En este punto la memoria me traiciona. Desde mi ventana miro el mar. Recuerdo y miro el mar. Pienso que hay situaciones que son absurdas, como vivir acumulando esperanzas para un momento determinado y que cuando éste llega tiene la fragilidad de un segundo, de una bocanada de humo frente al viento. Pensar en la caja fuerte, en el plan del gringo y en el mar como una gran puerta de escape nos mantuvo ilusionados durante muchas semanas. Dio un sentido a nuestras vidas y nos hizo olvidar que hasta el instante en que Dollenz nos metió la idea en la cabeza no éramos otra cosa que tres borrachines de un pueblo insignificante. Por eso no me importó que el viento se llevara mis palabras y pensé que el botín que transportábamos era nuestra posibilidad de tocar el cielo con las manos. Era preciso mantener la esperanza y confiar en el éxito del plan. Sin embargo, más tarde, cuando la desesperación se confundía con cada ola que nos azotaba, ocurrió lo inesperado. Todo fue tan breve y rápido que aún hoy me sorprendo de que aquello perdure en mis recuerdos. Valcarce se puso de pie y cuando intentaba tomar los remos que yacían en el fondo del bote, perdió equilibrio y su cuerpo fue a dar al mar, acompañado de un grito que fue tragado por la noche. La embarcación se meció peligrosamente. Miré al gringo Dollenz y lo vi estático, aferrado a la caja fuerte, sin saber que hacer. El bote se inclinó hacia un costado y como un animal herido que se resiste a seguir en pie, la caja de fondos se ladeó y lentamente, como si hubiera comprendido que en su interior anidaban nuestros sueños, cayó al mar. La caja flotó unos segundos, los suficientes para que Dollenz la viera alejarse y en un gesto tan inútil como suicida, se lanzara al agua tras de ella. El gringo braceó desesperadamente. Lo vi hundirse en una ola, y enseguida lo perdí de vista para siempre.
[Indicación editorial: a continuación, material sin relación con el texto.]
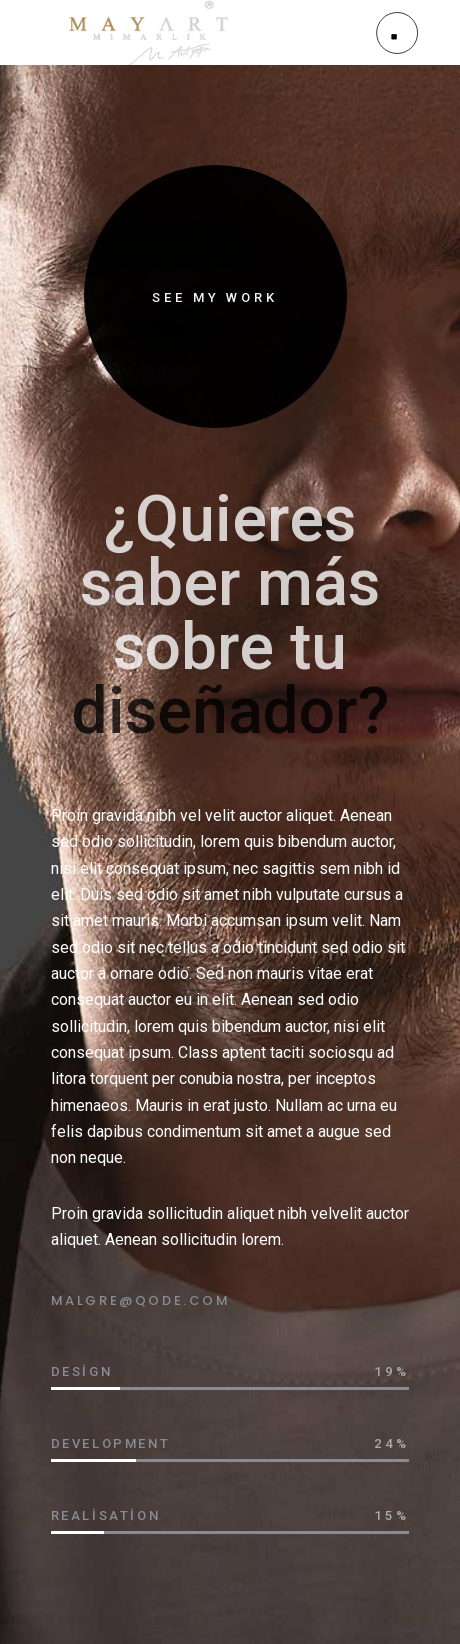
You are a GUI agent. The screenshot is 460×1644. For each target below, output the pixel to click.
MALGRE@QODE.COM (141, 1300)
Al caer la caja al mar el bote comenzó a moverse de un lado a otro, y en mi desesperación sólo atiné a aferrarme a uno de sus maderos. Sentí venir las olas y como en mi infancia, intenté decir una oración. Una enorme masa de agua se dejó caer sobre el bote y lo último que sentí fue el dolor de mi cabeza al golpearse contra el agua. Después debí perder la conciencia y sólo desperté algunas horas más tarde. El mar se había calmado y mi rostro era picoteado por los rayos del sol. Sin remos, con su motor averiado y sin más carga que mi cuerpo, el bote navegaba al arbitrio de las olas. Quise gritar y no pude. Recosté la cabeza sobre mis brazos y, resignado, me dormí. Tres días más tarde me rescató una lancha de la Armada que andaba en misión de patrullaje. Los marinos me dieron de comer y me condujeron hasta el hospital del pueblo.
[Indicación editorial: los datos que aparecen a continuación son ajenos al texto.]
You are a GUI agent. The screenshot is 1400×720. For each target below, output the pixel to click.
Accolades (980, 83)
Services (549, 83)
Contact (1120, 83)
Al principio, nadie me relacionó con el robo, pero ciertas palabras que gritaba en mi delirio me delataron. Cuando desperté, junto a mi cama en el hospital, había un policía de guardia. Por él me enteré que el vecindario se había alborotado con la noticia del robo, que el guardia del frigorífico había muerto, y que tal cual lo imaginara el gringo Dollenz, durante varios días se había pensado que los responsables eran algunos de los turistas que visitaban el pueblo. Lo demás hace mucho tiempo que dejó de tener importancia. Los cuerpos de Dollenz y Valcarce nunca fueron encontrados y sobre la caja fuerte extraviada comenzaron a tejerse una serie de leyendas. Que habíamos alcanzado a dejarla en una isla, que nunca la sacamos del pueblo, que unos buzos centolleros la habían rescatado del fondo del mar. Fábulas, simples fábulas que durante algunos meses sirvieron para animar las conversaciones en los bares y las páginas del diario local. La verdad es que confesé mi participación en el robo antes que nadie me apremiara con sus preguntas. El resto, ya lo dije, es mirar el horizonte y pensar que alguna vez soñé tocar el cielo con las manos.